- _Collected data_:

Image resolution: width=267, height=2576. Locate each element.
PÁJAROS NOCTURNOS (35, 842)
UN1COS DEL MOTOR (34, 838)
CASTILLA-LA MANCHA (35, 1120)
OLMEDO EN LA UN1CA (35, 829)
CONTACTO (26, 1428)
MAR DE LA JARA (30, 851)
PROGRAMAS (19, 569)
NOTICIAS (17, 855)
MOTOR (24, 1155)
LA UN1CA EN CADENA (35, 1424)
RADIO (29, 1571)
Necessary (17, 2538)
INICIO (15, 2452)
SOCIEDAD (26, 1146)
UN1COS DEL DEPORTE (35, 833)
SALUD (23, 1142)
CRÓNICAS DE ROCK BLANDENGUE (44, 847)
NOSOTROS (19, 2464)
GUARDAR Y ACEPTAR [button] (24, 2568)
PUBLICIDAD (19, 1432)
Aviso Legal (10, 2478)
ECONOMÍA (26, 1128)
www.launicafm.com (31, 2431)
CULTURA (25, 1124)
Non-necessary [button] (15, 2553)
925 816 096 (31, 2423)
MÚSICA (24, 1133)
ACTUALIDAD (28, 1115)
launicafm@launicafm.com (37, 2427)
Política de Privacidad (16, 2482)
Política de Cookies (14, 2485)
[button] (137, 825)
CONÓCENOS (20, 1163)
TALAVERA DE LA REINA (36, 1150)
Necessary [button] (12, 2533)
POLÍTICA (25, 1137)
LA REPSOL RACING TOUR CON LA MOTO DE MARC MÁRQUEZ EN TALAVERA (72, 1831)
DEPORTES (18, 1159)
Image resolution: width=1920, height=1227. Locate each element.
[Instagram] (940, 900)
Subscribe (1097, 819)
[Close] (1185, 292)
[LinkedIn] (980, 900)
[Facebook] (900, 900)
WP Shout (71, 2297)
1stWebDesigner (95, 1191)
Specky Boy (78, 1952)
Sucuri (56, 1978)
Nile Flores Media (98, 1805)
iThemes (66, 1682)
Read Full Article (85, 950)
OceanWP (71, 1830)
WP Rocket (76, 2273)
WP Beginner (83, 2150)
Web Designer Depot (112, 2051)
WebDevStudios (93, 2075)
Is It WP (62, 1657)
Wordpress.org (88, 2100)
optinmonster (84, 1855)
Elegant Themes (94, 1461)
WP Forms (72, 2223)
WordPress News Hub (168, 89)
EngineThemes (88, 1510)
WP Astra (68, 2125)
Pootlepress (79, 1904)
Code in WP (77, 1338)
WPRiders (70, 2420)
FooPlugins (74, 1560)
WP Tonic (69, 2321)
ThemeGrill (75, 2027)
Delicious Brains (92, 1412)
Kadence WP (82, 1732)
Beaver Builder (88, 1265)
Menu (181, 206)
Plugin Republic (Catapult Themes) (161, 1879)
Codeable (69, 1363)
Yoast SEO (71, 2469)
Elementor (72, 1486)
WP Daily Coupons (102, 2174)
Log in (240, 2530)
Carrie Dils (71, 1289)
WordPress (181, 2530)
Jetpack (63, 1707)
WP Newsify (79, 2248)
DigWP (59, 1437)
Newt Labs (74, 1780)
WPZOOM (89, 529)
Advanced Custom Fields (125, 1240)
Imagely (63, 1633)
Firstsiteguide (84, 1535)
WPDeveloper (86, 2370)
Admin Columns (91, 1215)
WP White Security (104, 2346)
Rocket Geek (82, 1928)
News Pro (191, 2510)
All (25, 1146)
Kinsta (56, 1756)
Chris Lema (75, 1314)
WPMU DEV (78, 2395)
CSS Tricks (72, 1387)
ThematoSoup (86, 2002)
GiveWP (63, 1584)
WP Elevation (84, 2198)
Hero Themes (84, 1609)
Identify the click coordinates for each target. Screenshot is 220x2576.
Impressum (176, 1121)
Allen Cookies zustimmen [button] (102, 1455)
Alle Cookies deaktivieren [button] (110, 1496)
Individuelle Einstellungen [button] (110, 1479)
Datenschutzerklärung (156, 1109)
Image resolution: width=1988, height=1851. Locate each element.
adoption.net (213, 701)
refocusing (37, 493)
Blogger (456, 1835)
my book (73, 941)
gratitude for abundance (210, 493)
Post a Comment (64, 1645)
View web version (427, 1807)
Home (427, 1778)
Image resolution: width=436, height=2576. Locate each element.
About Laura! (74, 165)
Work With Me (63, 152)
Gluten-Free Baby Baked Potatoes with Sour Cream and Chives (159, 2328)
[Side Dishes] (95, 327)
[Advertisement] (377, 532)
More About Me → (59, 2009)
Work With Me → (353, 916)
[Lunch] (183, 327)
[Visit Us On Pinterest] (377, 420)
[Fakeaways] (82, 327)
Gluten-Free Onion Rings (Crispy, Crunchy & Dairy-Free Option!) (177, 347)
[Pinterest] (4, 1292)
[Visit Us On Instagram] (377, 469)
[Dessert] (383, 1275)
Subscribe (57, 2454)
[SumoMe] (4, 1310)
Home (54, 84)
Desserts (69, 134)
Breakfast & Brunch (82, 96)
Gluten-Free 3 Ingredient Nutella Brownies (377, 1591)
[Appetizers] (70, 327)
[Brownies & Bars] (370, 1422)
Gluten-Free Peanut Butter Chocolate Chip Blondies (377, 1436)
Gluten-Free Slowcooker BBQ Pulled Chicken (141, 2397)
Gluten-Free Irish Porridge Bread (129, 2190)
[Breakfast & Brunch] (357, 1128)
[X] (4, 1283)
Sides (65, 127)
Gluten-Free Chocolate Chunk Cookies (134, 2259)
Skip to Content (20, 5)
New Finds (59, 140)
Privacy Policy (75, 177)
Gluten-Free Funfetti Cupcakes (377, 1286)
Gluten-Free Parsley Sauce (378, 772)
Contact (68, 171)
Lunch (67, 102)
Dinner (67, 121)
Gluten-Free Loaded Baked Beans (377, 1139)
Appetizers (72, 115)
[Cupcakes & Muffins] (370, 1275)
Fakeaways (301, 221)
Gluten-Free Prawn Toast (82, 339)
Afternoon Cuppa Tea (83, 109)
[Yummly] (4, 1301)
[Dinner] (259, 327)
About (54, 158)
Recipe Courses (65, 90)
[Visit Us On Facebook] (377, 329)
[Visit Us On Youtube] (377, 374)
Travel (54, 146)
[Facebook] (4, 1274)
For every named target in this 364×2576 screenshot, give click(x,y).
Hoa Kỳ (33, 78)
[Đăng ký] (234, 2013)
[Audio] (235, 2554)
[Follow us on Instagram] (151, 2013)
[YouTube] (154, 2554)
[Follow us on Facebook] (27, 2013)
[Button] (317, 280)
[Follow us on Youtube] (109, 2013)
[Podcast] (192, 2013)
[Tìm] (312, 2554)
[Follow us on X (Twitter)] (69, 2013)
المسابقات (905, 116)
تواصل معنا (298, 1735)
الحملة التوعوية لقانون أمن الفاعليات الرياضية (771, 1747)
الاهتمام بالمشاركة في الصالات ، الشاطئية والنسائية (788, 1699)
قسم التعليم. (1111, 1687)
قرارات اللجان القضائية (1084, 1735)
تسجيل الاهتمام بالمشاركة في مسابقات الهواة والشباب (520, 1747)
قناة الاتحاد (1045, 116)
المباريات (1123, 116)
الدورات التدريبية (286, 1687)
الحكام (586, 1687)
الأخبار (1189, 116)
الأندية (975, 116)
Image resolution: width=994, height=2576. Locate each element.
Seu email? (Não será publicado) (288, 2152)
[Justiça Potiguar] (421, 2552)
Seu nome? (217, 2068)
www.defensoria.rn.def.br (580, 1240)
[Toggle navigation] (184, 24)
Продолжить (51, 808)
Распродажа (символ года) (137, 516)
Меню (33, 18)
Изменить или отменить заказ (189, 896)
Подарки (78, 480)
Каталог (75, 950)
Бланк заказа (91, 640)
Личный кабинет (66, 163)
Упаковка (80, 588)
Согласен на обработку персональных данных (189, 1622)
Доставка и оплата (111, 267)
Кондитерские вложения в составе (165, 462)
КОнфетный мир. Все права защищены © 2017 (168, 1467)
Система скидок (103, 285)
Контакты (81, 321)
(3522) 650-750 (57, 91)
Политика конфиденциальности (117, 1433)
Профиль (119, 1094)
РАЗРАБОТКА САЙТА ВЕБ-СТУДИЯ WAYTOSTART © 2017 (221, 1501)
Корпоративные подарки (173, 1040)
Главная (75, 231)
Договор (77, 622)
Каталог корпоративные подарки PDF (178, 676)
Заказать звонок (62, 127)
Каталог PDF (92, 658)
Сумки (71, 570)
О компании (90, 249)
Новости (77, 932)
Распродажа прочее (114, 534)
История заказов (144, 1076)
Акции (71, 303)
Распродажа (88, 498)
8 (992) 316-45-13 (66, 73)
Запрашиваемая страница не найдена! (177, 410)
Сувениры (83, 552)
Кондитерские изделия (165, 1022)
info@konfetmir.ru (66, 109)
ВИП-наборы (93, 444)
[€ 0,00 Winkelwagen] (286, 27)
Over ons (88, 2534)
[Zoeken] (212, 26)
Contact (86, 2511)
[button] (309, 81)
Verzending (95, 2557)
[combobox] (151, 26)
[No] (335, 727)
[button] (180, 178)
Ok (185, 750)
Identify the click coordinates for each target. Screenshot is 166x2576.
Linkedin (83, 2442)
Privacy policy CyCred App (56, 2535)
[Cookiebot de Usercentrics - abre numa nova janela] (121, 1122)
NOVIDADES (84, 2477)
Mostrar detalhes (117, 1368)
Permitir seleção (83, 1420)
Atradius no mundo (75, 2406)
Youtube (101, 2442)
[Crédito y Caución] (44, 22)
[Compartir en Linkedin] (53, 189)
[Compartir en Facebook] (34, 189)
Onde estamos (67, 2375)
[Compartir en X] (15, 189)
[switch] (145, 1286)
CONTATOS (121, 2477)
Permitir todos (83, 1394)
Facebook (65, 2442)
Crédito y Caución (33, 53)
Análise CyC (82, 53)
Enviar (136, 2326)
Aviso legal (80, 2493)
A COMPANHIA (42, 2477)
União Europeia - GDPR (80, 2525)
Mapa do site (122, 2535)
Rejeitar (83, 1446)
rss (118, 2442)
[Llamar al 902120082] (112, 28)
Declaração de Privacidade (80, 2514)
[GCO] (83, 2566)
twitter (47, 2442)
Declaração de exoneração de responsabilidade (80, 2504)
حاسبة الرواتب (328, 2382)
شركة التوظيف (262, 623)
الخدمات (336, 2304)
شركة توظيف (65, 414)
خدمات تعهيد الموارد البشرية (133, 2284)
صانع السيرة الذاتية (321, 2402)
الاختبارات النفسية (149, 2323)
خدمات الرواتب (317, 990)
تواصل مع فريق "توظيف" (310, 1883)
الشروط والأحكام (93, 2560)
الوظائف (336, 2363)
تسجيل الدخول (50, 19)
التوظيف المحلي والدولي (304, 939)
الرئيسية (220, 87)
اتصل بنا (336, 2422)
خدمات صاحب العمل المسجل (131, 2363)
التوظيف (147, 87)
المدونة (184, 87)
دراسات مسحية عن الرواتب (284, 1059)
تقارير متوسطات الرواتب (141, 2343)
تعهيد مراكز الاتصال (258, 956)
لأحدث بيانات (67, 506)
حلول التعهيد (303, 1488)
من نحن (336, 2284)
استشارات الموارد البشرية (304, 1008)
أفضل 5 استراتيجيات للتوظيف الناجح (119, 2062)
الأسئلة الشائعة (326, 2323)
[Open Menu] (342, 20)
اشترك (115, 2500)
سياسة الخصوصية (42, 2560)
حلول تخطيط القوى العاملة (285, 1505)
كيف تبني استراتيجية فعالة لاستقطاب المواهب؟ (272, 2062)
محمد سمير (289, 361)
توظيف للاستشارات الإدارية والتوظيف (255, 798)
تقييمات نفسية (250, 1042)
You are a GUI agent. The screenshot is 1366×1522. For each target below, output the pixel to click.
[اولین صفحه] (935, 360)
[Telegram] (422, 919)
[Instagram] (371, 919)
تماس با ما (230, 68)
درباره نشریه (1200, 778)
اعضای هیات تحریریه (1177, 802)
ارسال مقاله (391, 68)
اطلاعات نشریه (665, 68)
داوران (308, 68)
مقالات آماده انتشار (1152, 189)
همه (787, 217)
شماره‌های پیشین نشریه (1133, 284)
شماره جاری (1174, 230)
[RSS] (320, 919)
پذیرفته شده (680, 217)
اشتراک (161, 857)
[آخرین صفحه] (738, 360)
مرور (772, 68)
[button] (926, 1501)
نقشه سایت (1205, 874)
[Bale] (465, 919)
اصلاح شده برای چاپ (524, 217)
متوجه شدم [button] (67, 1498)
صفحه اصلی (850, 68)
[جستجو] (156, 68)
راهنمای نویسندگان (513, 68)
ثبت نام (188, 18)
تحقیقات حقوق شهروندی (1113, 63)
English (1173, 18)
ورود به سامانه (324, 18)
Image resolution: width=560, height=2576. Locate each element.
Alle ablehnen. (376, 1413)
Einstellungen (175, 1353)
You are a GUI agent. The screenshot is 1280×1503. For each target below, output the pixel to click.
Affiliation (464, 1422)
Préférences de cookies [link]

- _What is being asked_: How many lines of the records contain the word "Einstellungen"? Reply with the number and nothing else.

- _Response area_: 2